I respect and share the concerns expressed about the cost of protecting religious liberty in cases involving exemptions from civil rights laws, for example. But these hard cases do not typically undermine and jeopardize our commitment to protecting a right. Many of us may struggle to resolve difficult free speech cases, in which expression imposes costs and harms on third parties, but continue to endorse the rigorous protection of freedom of speech. Why then does there seem to be a withdrawal of support for religious liberty in general rather than the recognition that there are some hard cases in which the cost of protecting a right should be determined to be excessive and unacceptable?

I suspect that part of the reason is that some progressives do not see how religious liberty provides protection of the values they endorse. From their perspective, conservative groups whose values are at risk assert and benefit from religious liberty claims, and women and members of the LGBT community bear the resulting costs and suffer the resulting harms. Freedom of speech has utility for all sides in our polarized society. Religious liberty appears to be a limited weapon available to only the right side of the culture wars.

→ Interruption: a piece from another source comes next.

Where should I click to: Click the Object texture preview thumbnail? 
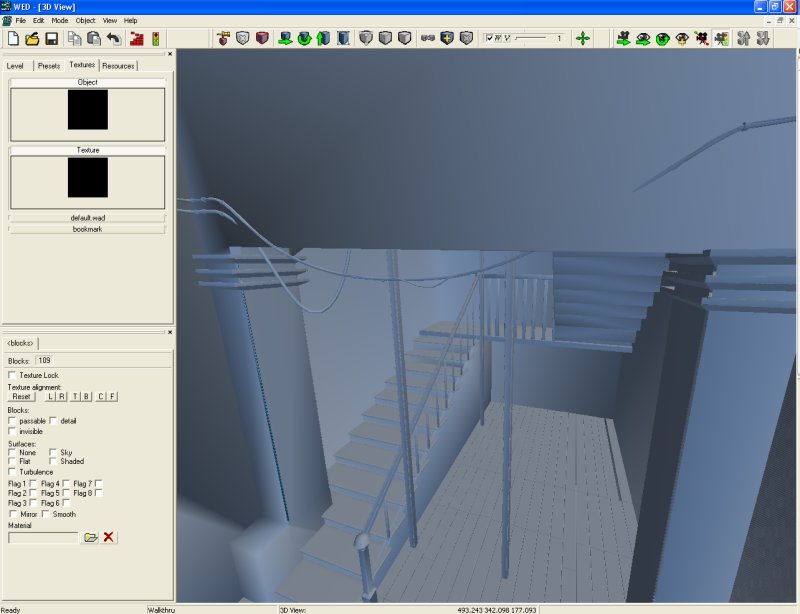87,110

This focus on contemporary conflicts is understandable, but it is also misleading. Religion has been part of the foundation for progressive political arguments throughout American history, from the abolitionists’ crusade against slavery, to campaigns for the poor and workers’ rights, to the civil rights movement, and to various anti-war movements. These arguments were not always couched explicitly in religious liberty terms, but religious beliefs strongly influenced the positions progressive advocates asserted. It is a mistake to ignore the importance and power of religion to promote liberal ideals.

The one-sided alignment of religious liberty and conservative politics is slowly starting to shift. The political left is responding to the religious liberty claims of the Muslim community discussed earlier. The current administration’s distain for the rights of Muslims is a reminder that the defense of religious liberty is a necessary foundation of America’s distinctive commitment to religious pluralism.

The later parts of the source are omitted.